Work task: In the entries below, find the line with "You are a computer-use agent." and the line with "Instruction: Create a". Reproduce those two lines and every line between them exactly, and nothing more.

Given information:
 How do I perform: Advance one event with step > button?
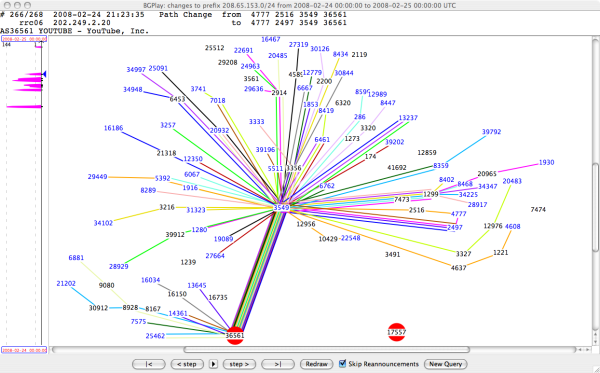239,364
---
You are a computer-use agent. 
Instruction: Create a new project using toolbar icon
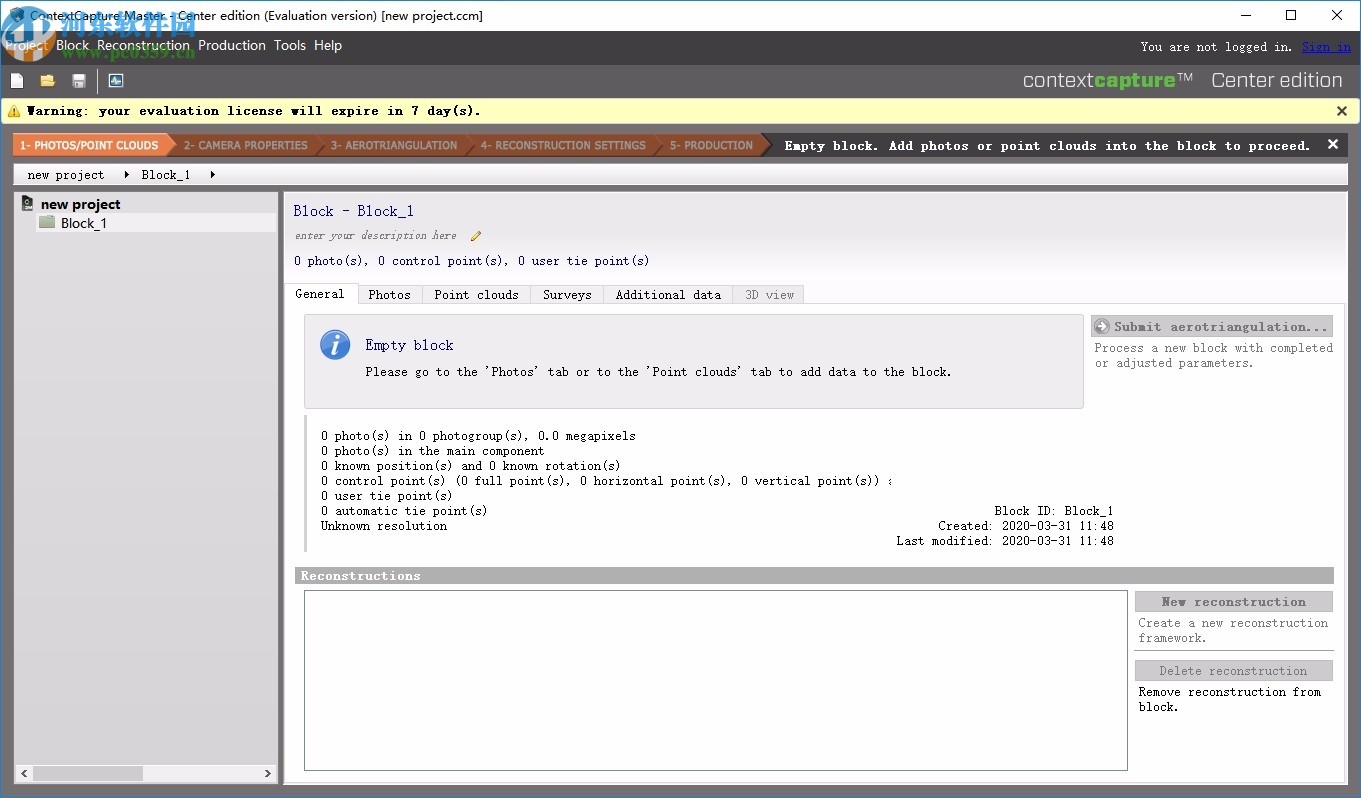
--
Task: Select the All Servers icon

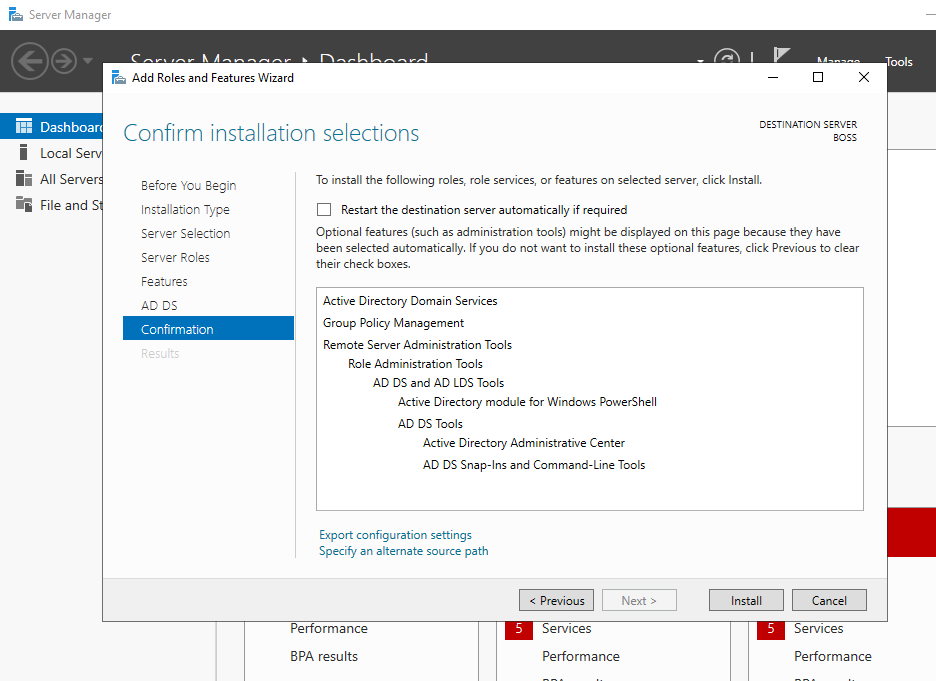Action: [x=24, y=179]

Answer section:
You are a computer-use agent. 
Instruction: Create a new project using toolbar icon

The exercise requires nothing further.